__INSTRUÇÃO A__. Reproduza sem alterações as linhas da listagem, começando pela linha que contém "Task: Open the search icon in top header" e seguindo até a linha que contém "(x=1090, y=855)", incluindo as duas.

__BLOCO DE TEXTO__.
/---

Interessada e curiosa de ver de perto seu trabalho, durante uma viagem ao Rio fui a ele apresentada por meu cunhado, Dirceu Nascimento, diretor da revista Manchete, ocasião que fui convidada e conhecer a Escolinha.
O que vi foi bastante para fixar-me a ideia de fazer algo parecido em Cachoeiro, a fim de proporcionar às crianças do lugar e aos meus próprios filhos aquela oportunidade, que logo me pareceu tão preciosa.
Naquela época eu não sabia nada sobre artes plásticas, nem ao menos tinha oportunidade de visitar exposições de arte, apenas tinha notícias de que tudo existia, e algum conhecimento muito superficial do desenvolvimento da pintura e seu progresso no mundo. Até então jamais havia me arvorado a pegar num lápis para desenhar.

\---

__INSTRUÇÃO B__. Dê continuidade ao texto sobre a visita à Escolinha a partir do ponto em que ele termina.

__Dados de origem__.
/---

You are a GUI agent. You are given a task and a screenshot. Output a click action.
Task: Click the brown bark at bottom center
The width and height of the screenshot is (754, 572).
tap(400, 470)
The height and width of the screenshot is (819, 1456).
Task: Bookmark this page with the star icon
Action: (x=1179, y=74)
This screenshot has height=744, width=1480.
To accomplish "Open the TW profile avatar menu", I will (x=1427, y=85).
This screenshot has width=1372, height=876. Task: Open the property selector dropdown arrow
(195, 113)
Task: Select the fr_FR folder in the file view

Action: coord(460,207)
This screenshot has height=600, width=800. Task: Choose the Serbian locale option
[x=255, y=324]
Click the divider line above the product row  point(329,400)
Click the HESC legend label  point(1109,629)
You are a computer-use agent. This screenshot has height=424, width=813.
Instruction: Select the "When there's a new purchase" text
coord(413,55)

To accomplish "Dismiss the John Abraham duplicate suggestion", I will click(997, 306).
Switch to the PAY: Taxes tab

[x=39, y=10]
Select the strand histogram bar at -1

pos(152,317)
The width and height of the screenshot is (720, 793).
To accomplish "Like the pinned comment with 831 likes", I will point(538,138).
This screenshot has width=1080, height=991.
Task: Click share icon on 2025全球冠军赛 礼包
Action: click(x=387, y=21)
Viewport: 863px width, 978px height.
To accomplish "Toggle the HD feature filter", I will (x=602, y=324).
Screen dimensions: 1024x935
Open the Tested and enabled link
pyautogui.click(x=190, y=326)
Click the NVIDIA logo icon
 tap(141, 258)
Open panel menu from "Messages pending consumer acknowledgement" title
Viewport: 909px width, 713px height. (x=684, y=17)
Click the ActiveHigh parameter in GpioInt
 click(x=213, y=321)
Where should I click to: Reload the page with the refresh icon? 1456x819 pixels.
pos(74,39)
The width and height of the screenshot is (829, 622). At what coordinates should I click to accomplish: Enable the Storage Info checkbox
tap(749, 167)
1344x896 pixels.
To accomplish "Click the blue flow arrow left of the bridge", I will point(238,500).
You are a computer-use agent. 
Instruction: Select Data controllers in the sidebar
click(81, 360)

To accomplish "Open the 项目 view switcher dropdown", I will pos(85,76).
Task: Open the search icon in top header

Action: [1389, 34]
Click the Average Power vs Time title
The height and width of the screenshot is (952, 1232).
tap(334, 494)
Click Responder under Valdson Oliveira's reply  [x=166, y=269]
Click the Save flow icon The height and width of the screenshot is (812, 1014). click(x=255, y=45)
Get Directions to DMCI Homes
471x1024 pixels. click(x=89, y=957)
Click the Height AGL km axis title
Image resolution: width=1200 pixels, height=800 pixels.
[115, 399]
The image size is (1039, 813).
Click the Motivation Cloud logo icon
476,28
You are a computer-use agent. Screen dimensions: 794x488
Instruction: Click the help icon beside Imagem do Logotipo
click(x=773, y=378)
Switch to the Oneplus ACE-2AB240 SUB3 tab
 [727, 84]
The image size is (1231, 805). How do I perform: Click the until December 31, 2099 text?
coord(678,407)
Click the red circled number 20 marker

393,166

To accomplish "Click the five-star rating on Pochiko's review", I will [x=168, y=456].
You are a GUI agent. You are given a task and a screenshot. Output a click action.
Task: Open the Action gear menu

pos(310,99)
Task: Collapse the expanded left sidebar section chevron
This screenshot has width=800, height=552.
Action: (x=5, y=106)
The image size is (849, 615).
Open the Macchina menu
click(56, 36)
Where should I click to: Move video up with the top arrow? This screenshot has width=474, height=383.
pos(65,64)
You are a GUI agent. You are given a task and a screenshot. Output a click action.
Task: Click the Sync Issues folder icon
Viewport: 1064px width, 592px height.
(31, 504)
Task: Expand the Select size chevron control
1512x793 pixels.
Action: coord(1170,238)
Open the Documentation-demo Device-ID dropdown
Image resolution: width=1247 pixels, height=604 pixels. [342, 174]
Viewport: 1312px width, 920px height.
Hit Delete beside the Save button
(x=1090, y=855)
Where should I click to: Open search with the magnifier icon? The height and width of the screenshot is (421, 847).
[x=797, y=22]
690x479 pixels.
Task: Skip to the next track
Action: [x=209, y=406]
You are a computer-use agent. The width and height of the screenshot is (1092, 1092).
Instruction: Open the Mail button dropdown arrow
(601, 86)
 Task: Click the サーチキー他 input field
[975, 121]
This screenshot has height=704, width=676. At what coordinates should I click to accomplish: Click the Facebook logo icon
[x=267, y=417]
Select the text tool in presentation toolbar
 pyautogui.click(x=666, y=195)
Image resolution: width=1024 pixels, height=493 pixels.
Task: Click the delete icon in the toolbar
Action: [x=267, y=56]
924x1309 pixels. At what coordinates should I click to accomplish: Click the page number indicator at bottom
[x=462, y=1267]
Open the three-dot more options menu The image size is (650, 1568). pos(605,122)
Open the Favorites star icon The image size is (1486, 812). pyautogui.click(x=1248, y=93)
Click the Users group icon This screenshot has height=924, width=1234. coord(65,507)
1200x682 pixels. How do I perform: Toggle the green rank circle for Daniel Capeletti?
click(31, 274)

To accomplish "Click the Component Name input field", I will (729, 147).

\---

__RESPOSTA A__.
Task: Open the search icon in top header

Action: [1389, 34]
Click the Average Power vs Time title
The height and width of the screenshot is (952, 1232).
tap(334, 494)
Click Responder under Valdson Oliveira's reply  [x=166, y=269]
Click the Save flow icon The height and width of the screenshot is (812, 1014). click(x=255, y=45)
Get Directions to DMCI Homes
471x1024 pixels. click(x=89, y=957)
Click the Height AGL km axis title
Image resolution: width=1200 pixels, height=800 pixels.
[115, 399]
The image size is (1039, 813).
Click the Motivation Cloud logo icon
476,28
You are a computer-use agent. Screen dimensions: 794x488
Instruction: Click the help icon beside Imagem do Logotipo
click(x=773, y=378)
Switch to the Oneplus ACE-2AB240 SUB3 tab
 [727, 84]
The image size is (1231, 805). How do I perform: Click the until December 31, 2099 text?
coord(678,407)
Click the red circled number 20 marker

393,166

To accomplish "Click the five-star rating on Pochiko's review", I will [x=168, y=456].
You are a GUI agent. You are given a task and a screenshot. Output a click action.
Task: Open the Action gear menu

pos(310,99)
Task: Collapse the expanded left sidebar section chevron
This screenshot has width=800, height=552.
Action: (x=5, y=106)
The image size is (849, 615).
Open the Macchina menu
click(56, 36)
Where should I click to: Move video up with the top arrow? This screenshot has width=474, height=383.
pos(65,64)
You are a GUI agent. You are given a task and a screenshot. Output a click action.
Task: Click the Sync Issues folder icon
Viewport: 1064px width, 592px height.
(31, 504)
Task: Expand the Select size chevron control
1512x793 pixels.
Action: coord(1170,238)
Open the Documentation-demo Device-ID dropdown
Image resolution: width=1247 pixels, height=604 pixels. [342, 174]
Viewport: 1312px width, 920px height.
Hit Delete beside the Save button
(x=1090, y=855)

__RESPOSTA B__.
Mas, se a mim foi negada essa oportunidade, percebi que, por aquele processo que vinha desenvolvendo o Prof. Augusto, qualquer um poderia tentá-la. No meu entender o ensino de desenho nas escolas primárias e secundárias era muito limitado. Nenhum aluno saía do colégio aproveitando alguma coisa que aprendia, para ser aplicada na prática. O que acontecia é que se formava um conceito pessoal em torno do desenho, de quem tinha ou não "jeito para desenhar", e os que poucos conseguiam realizar os deveres de desenho dados pelos professores, ajudavam o resto da classe.
E, na certeza de que o processo que havia visto na Escolinha do IPASE seria um passo definitivo para resolver aquela deficiência de ensino, tornei realidade o sonho de fazer algo a respeito.
A APLICACÃO DA EXPERIÊNCIA
Com o nome de Clube de Arte Recreativo de Cachoeiro de Itapemirim, batizei minha primeira experiência, em 1950. Antes vinha tentando fazer bonecos de fantoches, aprendendo através de aulas periódicas publicadas em jornal do Rio, e fazendo teatrinhos de fantoches em festinhas de aniversários de crianças.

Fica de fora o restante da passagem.